Contrôleur technique automobile

    Le passage obligé de tous les véhicules : ton tampon décide s'ils peuvent rouler.

    Salaire début
    2 000 €
    Salaire confirmé
    2 700 €
    Niveau d'études
    Bac pro + agrément
    Code ROME
    I1605

    Le métier

    Le contrôleur technique vérifie la conformité des véhicules : freinage, direction, pollution, éclairage, châssis… Plus de 130 points de contrôle réglementés, un verdict binaire — favorable ou contre-visite — et aucune réparation : le contrôleur constate, il ne répare jamais (c'est la garantie de son impartialité).
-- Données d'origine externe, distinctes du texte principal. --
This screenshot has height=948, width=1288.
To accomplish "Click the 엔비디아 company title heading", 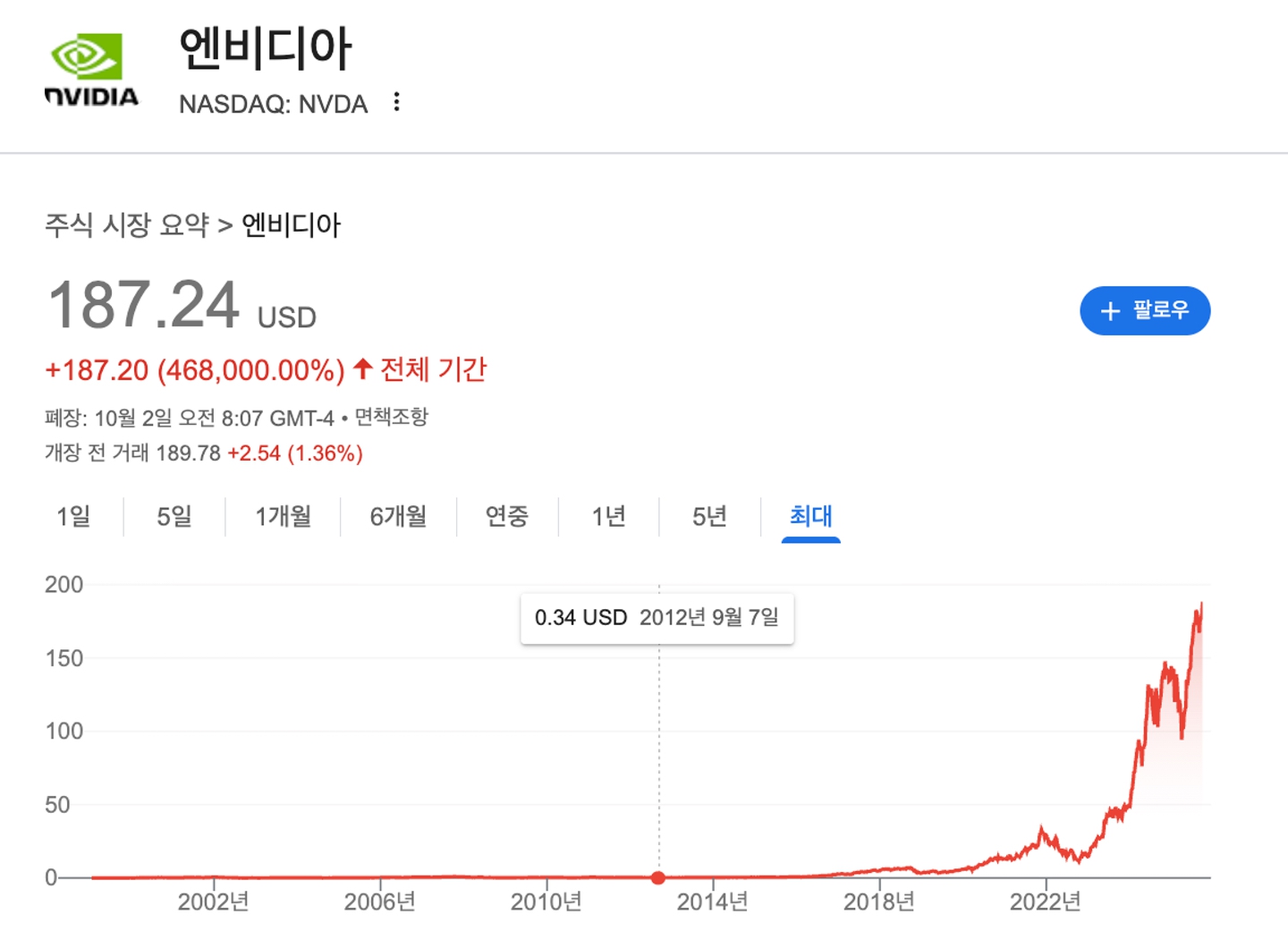I will 266,48.
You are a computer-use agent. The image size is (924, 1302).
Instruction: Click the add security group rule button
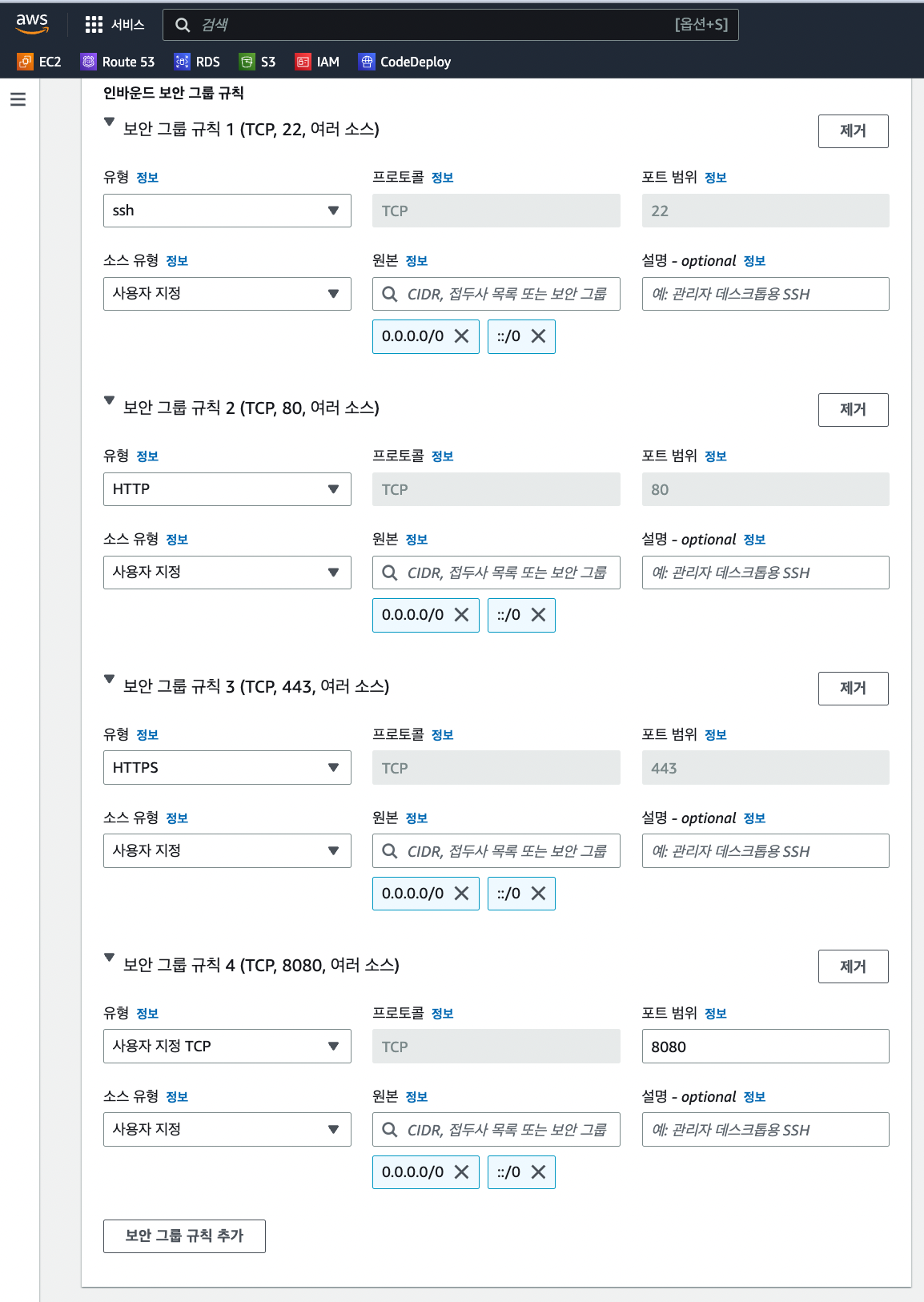(184, 1236)

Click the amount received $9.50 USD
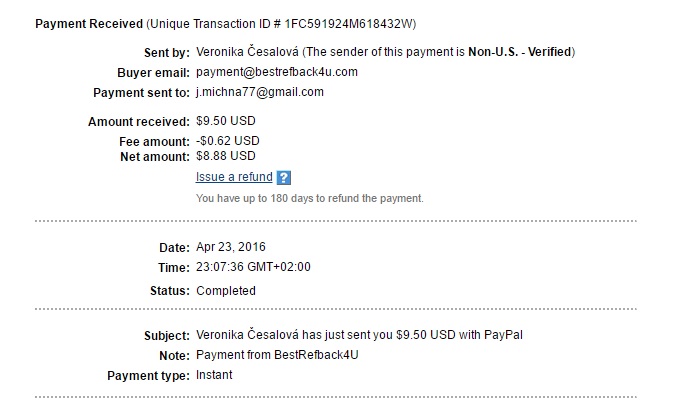tap(226, 121)
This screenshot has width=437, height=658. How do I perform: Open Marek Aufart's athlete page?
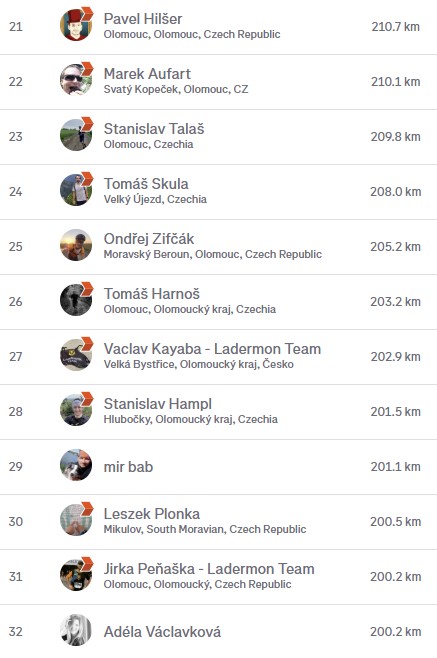[147, 74]
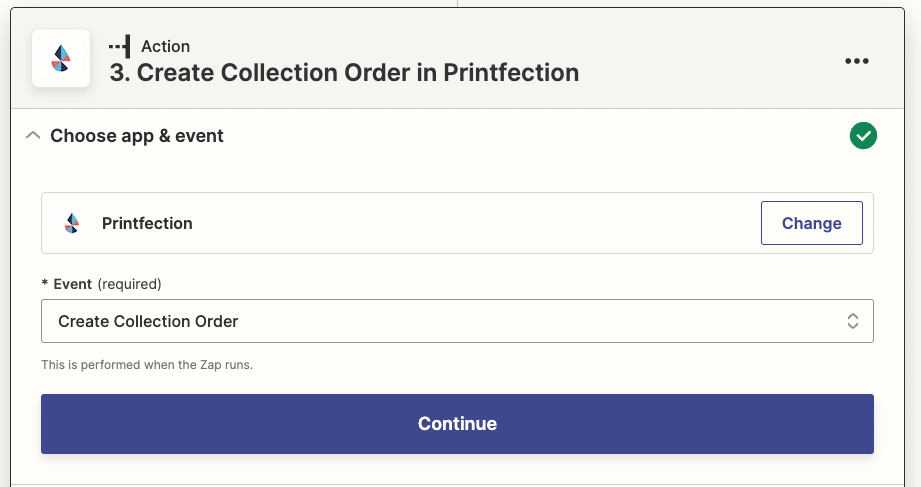Click the helper text 'This is performed when the Zap runs.'
Screen dimensions: 921x487
(147, 365)
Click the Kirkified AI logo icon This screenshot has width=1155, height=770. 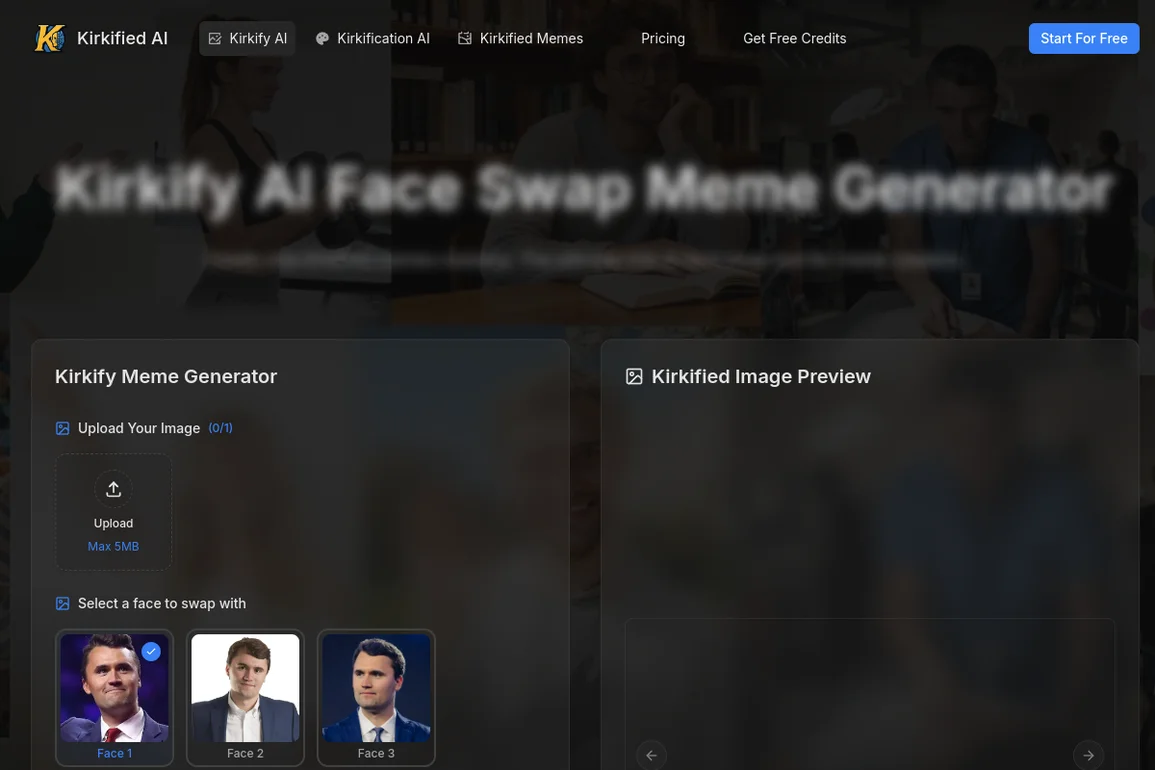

Le marché est verrouillé par la loi : le contrôle est obligatoire pour tous les véhicules, périodiquement, ce qui garantit un flux d'activité que rien n'interrompt — et l'extension du contrôle aux deux-roues a encore élargi le marché. C'est un métier accessible avec un CAP/Bac pro mécanique complété d'une formation d'agrément, réglementaire et procédural, qui séduit les profils rigoureux cherchant des horaires réguliers — rare dans l'automobile. Les contrôleurs expérimentés évoluent vers la gestion de centre ou ouvrent le leur en franchise.

    Le quotidien

    • 01Dérouler les points de contrôle réglementaires
    • 02Établir les procès-verbaux et expliquer les défaillances
    • 03Réaliser les contre-visites
    • 04Entretenir les équipements de contrôle du centre

    Les +

    • - Marché garanti par la loi : activité constante
    • - Horaires réguliers, rares dans l'automobile
    • - Ouverture de centre en franchise accessible

    Les -

    • - Procédures répétitives par nature
    • - Annoncer les contre-visites aux clients mécontents
    • - Agrément personnel à maintenir : formation continue obligatoire

    Voies d'accès

    Bac pro Maintenance des véhicules (ou CAP + expérience) puis formation de contrôleur agréé. Les réseaux de centres financent souvent la formation des candidats motivés.